Before you read our thoughts, check out this video below. It is our favourite performance of this song, or alternatively, click here to read the lyrics!
The Ploughman’s Poetry Discussion, The Boxer
There is a definite sadness to the way Paul Simon sings The Boxer. The gentle fingerpicking which accompanies the hushed recordings blend together, sounding like a whispered story, or a contemplative confession. There is nothing dramatic at all, it’s just a quiet telling of a man’s life and how hard it has been.
“I am just a poor boy though my story’s seldom told…”
We meet this boy, or man I suppose, and follow along with him as he is trying to find his way in life. And he seems to do everything right. He follows the rules, he looks for work and is kind and he keeps going. There is this youthful hope in him, a belief that if you do things properly and stay decent, life will reward you. You will find love, be paid and soon receive the prize that life promises – whatever that may be. It’s as if he has a rulebook entitled ‘life’ which believes he needs to follow, and so sticks with it.
“All lies and jest
Still, a man hears what he wants to hear
And disregards the rest.”
And perhaps this is his fault, perhaps he is only hearing what he wants to hear and ignoring everything else, ignoring the worst possibilities in life and trying anyway.
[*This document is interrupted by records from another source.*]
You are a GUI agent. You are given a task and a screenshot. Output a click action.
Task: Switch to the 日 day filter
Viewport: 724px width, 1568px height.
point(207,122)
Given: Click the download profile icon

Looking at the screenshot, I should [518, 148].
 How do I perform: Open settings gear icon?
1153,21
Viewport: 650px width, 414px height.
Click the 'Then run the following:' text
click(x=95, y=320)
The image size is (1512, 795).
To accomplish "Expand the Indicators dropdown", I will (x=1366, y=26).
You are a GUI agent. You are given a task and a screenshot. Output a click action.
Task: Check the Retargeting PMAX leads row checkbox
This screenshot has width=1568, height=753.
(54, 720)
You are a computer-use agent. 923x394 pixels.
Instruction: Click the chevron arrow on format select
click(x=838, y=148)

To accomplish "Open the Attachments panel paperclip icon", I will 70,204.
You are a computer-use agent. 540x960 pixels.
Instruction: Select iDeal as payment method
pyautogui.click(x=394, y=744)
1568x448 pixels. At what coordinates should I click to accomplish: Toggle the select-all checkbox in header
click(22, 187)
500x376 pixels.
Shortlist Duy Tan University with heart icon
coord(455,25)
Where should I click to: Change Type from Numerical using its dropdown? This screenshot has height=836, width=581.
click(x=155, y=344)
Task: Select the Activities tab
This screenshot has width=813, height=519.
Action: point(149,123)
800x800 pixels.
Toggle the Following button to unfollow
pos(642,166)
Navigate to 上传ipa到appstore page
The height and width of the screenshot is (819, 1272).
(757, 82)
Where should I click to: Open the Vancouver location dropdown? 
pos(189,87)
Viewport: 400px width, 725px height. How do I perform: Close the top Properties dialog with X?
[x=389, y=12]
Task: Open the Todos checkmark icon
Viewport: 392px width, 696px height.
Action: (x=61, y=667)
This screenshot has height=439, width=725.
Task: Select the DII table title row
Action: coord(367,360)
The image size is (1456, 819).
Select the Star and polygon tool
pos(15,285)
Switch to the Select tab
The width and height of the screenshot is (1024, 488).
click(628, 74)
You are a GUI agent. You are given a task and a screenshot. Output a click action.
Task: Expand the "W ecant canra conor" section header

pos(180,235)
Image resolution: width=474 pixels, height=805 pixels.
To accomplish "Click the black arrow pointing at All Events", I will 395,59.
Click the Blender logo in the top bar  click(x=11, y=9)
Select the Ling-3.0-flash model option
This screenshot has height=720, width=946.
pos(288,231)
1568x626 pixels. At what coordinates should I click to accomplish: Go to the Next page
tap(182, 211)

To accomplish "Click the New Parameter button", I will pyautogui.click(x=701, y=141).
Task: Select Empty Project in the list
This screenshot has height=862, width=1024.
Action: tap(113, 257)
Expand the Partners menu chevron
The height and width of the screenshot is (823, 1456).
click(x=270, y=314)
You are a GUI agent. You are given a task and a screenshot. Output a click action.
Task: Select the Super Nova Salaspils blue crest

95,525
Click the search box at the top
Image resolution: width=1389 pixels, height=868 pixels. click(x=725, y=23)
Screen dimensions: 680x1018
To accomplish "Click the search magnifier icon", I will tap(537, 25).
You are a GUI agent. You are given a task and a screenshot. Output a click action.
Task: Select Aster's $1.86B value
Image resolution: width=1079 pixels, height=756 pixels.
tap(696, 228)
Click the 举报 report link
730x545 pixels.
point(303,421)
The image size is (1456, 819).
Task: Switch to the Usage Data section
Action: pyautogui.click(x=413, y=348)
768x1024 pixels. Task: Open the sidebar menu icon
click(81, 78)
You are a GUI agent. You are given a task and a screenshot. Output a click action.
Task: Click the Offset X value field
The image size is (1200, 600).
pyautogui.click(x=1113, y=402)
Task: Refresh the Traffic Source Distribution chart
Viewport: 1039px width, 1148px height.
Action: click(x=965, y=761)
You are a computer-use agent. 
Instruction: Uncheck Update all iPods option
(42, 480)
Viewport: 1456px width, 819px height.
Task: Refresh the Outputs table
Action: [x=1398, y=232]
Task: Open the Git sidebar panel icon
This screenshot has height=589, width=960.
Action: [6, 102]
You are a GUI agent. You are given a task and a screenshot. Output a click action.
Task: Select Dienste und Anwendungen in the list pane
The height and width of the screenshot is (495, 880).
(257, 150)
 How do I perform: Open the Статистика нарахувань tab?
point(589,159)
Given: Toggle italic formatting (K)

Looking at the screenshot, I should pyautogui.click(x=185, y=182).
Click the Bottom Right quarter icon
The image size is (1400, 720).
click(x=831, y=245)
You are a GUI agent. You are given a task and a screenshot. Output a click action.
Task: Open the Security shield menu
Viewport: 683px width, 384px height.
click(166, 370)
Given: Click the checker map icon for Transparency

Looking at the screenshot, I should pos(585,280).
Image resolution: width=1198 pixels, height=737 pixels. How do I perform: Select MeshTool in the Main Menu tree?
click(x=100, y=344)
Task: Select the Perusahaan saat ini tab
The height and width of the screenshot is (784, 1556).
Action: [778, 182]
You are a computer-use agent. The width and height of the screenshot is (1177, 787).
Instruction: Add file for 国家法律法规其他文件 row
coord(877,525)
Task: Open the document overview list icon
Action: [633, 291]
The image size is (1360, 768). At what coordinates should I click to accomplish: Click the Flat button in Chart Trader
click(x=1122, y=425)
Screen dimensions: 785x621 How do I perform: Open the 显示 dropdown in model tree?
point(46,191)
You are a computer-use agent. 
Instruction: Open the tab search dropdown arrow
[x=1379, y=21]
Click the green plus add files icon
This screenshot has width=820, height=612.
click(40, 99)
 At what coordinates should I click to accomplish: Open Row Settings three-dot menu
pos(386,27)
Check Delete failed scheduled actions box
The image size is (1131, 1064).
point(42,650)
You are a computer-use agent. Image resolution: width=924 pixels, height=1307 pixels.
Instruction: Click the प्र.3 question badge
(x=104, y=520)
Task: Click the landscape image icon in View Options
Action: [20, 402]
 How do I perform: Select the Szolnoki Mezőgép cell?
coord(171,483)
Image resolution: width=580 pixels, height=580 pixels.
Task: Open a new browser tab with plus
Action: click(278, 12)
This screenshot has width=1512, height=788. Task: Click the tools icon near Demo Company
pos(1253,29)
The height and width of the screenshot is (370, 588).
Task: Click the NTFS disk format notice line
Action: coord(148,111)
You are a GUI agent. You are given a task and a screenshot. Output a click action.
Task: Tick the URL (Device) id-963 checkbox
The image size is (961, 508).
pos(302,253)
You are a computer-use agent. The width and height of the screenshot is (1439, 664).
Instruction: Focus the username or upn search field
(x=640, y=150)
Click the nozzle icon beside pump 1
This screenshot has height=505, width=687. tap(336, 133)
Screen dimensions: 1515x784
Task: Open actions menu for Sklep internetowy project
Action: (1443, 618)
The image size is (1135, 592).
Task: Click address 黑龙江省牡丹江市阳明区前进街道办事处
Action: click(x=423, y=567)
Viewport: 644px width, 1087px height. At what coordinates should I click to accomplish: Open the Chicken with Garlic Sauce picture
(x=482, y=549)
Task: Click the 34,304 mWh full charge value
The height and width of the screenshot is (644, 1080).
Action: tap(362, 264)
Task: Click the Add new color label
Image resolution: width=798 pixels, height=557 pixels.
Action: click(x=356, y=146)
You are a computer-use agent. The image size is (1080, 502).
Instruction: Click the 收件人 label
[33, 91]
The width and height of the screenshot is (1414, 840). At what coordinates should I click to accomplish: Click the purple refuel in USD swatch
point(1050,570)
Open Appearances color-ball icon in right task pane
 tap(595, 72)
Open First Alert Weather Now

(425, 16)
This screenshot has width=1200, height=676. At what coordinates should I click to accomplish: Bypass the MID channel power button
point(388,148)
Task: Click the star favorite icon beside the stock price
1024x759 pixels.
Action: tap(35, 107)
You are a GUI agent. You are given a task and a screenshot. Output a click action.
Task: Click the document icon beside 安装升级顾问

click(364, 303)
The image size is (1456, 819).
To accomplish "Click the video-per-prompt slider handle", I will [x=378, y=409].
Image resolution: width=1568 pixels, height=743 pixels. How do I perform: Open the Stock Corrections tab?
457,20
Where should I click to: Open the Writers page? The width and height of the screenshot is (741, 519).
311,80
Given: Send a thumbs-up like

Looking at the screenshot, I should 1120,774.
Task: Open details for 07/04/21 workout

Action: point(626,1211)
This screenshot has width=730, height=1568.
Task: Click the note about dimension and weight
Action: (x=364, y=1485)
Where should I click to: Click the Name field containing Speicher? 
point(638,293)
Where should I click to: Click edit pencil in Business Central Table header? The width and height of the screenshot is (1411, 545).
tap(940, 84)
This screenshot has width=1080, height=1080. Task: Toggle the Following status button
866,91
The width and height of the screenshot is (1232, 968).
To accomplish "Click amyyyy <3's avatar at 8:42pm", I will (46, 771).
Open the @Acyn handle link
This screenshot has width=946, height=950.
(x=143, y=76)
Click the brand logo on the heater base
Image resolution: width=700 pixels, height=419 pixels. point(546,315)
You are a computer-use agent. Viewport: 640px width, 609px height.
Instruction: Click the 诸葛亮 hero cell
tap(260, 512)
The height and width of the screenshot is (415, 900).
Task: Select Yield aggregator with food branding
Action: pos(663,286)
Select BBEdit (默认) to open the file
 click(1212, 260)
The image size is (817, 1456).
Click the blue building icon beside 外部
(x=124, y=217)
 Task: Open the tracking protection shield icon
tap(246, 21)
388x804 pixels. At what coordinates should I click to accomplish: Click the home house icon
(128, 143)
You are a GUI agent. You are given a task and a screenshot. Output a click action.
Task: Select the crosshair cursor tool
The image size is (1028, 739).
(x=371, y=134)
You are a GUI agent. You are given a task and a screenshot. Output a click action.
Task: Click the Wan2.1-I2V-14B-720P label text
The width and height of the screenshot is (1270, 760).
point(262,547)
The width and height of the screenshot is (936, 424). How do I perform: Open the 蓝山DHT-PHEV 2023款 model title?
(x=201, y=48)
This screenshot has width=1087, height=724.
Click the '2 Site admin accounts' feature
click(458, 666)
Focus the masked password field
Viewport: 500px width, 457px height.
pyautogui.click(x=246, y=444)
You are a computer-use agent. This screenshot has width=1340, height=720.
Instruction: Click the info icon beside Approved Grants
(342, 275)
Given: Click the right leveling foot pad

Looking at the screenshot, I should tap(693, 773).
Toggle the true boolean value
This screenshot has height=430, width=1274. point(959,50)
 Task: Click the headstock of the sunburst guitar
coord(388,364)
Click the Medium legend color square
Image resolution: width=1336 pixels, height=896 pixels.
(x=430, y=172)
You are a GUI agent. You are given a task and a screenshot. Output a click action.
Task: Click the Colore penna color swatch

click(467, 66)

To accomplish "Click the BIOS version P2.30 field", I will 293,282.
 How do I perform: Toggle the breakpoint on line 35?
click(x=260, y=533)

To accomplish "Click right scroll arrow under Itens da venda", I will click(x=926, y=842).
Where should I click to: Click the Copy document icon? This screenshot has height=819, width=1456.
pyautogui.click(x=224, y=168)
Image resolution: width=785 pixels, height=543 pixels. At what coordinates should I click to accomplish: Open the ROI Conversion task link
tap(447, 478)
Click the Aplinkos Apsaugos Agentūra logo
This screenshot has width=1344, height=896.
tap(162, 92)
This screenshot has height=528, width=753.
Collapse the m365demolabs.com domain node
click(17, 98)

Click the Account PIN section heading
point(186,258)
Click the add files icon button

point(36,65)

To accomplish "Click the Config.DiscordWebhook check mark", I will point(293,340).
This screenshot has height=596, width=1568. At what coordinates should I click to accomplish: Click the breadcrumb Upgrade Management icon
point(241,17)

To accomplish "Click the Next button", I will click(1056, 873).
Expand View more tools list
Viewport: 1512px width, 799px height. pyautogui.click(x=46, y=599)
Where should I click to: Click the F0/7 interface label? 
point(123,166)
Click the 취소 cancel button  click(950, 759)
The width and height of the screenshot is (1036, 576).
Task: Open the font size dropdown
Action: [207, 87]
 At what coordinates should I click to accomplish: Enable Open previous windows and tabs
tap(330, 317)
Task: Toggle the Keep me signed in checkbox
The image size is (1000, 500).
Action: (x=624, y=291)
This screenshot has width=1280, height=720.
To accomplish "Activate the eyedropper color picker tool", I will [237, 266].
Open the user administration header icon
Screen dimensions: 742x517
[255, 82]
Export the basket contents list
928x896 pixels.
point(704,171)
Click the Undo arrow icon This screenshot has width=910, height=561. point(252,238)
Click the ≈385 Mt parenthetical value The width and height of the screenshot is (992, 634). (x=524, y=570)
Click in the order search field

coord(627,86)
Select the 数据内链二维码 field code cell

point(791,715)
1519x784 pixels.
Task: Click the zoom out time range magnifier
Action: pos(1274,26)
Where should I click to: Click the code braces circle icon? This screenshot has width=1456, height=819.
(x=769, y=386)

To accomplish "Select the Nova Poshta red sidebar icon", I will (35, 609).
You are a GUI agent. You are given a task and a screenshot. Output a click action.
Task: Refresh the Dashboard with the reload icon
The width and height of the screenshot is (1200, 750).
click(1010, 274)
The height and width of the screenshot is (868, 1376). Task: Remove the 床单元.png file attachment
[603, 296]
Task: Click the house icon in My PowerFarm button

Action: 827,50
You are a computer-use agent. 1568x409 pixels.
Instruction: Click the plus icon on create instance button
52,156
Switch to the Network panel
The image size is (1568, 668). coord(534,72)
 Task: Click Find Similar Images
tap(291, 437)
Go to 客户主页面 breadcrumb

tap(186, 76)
Nevertheless, he plays the game of life fairly, and loses.
We listen as he grows and changes yet keeps on trying and trying and in the end, he finds himself living a lonely life that he never wanted. The world continuously knocks him back, exhausting him and beating him down, and what’s more, his poem holds no rage, no anger at all. He has been disillusioned by hope his entire life, and now ties himself to this heavy, nostalgic sadness.
By the time the final verse comes, the man is older and has been given the role of a boxer – a role which demands not only defence and deflection, but also aggression. And this man, this once shy and tentative boy, isn’t that kind of person.
“In the clearing stands a boxer
And a fighter by his trade
And he carries the remainders
Of every glove that laid him down
And cut him till he cried out”
This stark image of a broken, tired boxer standing alone in the clearing is so deeply cemented within my mind. He stands there, and finally after a lifetime of work and struggle he says: “No. I am done. I have done what you have asked of me Life and you still beat me down. I have played your character and read aloud your script and yet you still hurt me. I have played your game fairly and now:
I am leaving,
I am leaving”
He doesn’t shout or scream or even blame anyone, he just stands in the light and tells the world that he is done.
And that is it.
We are left as he walks away. We want to chase after him and say “come back, we are sorry” but it is too late and he has been treated far too poorly for far too long and his statement was not a threat. And so, he walks away alone and in shame, to anywhere but here.

The Ploughman’s Community Comments
Yasmin, London: The lyrics to this song really remind me of Alan Ginsberg’s poem America. This great idea of the promised land, the concept of ‘America’ and its dream, and then you have all these poets and musicians seeing though the 2D lies. Just like Ginsberg, The Boxer has given his all and now is nothing.
Isaac, Canada: The whole repeated concept of him looking for work and then Simon describing his role as The Boxer as a trade, it’s like he had no choice in the matter. For life to give him such a violent job and then punish him when he isn’t good I find very powerful and saddening.
Ian, Andorra: The ending, repeated “Lie-la-lie” always stands out to me. It’s like as he resigns and walks away in shame he is recounting all of his past self’s thoughts and just discarding them all as lies which bounce off the tall, concrete jungle that is New York. He finally accepts and acknowledges his disillusionment with shame and that is deeply tragic.
Mark, London: It is a story that I recognise in my own. Whilst trying to walk the right path, I also declare I took some comfort in places that I had no business being in. And now facing rejection and defeat at the end of my work, I shall too shall just leave. But the fighter still remains.